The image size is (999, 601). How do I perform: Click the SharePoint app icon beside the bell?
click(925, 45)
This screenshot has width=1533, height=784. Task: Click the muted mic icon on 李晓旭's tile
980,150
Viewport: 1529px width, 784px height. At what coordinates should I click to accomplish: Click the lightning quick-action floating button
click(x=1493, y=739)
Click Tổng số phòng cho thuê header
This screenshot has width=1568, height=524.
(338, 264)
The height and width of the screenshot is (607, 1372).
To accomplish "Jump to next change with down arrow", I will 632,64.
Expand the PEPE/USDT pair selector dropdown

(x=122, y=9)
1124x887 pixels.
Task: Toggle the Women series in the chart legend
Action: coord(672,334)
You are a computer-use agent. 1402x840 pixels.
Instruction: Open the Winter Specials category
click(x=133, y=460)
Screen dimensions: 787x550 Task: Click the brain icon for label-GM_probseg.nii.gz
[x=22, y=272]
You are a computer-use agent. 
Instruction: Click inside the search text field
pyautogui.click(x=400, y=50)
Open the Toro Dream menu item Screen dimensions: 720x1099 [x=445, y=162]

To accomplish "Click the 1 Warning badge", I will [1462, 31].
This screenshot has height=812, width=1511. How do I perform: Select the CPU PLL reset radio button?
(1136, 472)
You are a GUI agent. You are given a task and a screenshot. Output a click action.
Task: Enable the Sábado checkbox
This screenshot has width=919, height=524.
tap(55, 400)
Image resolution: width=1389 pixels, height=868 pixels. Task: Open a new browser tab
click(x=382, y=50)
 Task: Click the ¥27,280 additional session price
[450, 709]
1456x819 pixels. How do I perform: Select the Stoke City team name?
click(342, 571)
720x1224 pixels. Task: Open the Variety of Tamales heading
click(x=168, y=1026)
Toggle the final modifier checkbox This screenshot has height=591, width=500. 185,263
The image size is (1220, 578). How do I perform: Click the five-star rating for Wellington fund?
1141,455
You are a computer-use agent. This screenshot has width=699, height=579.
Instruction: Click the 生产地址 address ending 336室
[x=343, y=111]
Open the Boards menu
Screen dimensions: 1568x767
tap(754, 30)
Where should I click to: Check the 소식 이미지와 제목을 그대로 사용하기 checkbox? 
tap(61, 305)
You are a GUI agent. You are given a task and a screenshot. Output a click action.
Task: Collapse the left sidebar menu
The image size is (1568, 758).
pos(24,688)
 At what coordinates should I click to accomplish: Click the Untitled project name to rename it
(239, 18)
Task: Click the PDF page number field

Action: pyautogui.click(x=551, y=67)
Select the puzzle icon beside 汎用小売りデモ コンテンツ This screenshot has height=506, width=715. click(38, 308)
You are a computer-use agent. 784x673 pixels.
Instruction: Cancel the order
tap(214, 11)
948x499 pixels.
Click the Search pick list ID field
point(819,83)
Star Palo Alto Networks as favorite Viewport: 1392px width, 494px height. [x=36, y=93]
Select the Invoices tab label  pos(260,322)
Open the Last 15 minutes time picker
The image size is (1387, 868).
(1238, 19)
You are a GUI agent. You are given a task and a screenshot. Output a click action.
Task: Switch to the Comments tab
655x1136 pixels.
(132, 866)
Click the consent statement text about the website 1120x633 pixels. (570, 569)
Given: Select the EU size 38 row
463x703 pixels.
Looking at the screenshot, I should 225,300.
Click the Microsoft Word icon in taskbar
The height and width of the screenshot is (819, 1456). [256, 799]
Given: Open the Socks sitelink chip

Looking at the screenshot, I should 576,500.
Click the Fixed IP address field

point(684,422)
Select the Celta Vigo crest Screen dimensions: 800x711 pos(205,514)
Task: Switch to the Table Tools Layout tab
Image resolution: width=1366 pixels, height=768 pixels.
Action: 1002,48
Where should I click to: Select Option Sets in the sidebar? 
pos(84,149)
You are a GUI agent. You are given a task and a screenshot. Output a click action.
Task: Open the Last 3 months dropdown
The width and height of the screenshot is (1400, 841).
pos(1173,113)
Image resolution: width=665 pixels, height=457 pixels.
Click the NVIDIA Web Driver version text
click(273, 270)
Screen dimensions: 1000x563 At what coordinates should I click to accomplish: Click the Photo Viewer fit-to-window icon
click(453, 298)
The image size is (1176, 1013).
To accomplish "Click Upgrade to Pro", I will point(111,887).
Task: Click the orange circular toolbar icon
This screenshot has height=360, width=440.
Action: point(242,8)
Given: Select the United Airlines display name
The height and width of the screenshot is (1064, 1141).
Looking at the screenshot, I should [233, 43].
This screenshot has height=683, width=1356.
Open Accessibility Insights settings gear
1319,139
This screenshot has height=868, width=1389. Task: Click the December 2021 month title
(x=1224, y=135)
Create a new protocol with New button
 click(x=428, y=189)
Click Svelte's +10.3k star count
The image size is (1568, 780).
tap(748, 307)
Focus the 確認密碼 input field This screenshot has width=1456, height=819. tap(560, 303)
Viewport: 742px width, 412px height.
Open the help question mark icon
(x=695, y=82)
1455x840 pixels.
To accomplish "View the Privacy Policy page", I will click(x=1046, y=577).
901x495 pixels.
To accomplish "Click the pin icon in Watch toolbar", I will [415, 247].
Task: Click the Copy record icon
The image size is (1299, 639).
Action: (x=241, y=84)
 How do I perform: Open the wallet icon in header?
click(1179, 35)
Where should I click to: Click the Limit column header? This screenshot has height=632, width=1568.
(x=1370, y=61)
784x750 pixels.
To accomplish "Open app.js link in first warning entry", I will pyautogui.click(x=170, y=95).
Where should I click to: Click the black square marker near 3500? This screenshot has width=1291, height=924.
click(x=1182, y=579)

****

Task to carry out: Count the lines in the data above that contain the string "Where". Give only the number.

Task output: 4